[What to work on]
Could you find each line of the data below that contains the word "will" and copy those lines?
====== Records for the task
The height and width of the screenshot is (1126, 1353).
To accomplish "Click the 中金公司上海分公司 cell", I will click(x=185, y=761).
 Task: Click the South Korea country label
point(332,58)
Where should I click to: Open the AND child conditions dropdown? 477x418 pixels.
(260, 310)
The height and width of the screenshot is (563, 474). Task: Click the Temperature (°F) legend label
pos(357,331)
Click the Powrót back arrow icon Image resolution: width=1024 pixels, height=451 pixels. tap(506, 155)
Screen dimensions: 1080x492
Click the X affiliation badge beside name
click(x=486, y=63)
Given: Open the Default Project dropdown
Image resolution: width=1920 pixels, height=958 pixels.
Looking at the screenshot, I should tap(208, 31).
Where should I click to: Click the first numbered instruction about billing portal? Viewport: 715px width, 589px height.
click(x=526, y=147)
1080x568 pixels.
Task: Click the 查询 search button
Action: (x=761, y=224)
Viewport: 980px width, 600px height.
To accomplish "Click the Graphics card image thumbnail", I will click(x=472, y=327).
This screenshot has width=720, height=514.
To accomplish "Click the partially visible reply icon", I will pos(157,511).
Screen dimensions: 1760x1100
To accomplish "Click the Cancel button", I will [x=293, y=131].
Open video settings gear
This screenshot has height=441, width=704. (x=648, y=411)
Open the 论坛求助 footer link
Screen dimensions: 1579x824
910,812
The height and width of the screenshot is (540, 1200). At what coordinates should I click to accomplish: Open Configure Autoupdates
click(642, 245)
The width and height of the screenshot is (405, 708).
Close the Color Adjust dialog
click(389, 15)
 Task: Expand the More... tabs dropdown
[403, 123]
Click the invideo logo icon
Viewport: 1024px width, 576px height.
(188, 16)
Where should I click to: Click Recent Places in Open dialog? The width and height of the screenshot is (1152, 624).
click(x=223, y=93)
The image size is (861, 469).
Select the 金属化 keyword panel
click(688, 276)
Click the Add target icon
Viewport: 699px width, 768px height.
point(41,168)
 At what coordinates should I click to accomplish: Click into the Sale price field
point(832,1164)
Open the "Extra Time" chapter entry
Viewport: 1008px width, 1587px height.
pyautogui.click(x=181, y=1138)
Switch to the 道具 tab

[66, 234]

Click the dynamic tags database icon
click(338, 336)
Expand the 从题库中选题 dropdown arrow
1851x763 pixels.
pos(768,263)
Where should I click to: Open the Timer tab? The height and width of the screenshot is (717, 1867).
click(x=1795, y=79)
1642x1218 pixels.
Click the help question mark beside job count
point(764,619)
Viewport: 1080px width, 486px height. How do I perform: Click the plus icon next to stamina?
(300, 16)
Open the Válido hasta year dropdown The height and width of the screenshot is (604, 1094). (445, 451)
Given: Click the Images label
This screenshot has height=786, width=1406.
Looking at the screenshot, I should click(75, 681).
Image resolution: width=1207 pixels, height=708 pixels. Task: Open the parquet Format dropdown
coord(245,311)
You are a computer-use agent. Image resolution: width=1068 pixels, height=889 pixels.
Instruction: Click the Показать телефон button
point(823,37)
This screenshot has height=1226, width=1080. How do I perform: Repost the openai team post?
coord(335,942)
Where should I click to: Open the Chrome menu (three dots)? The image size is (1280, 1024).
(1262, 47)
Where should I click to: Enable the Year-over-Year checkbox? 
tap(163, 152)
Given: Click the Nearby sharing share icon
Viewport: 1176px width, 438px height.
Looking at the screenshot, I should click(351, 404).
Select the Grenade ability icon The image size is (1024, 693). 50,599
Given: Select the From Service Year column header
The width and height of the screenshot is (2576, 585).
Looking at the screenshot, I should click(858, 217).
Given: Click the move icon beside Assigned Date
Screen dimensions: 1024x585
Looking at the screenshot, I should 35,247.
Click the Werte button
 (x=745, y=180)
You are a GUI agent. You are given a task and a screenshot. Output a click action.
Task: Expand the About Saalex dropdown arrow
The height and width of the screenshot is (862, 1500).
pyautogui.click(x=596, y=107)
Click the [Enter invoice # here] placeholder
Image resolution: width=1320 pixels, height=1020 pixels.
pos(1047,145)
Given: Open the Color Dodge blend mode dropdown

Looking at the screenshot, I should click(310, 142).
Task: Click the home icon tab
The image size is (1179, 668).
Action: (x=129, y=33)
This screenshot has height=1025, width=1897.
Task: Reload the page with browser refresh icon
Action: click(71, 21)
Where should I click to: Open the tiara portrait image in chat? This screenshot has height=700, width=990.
============
[Expected answer]
To accomplish "Click the 中金公司上海分公司 cell", I will click(x=185, y=761).
To accomplish "Click the Graphics card image thumbnail", I will click(x=472, y=327).
To accomplish "Click the partially visible reply icon", I will pos(157,511).
To accomplish "Click the Cancel button", I will [x=293, y=131].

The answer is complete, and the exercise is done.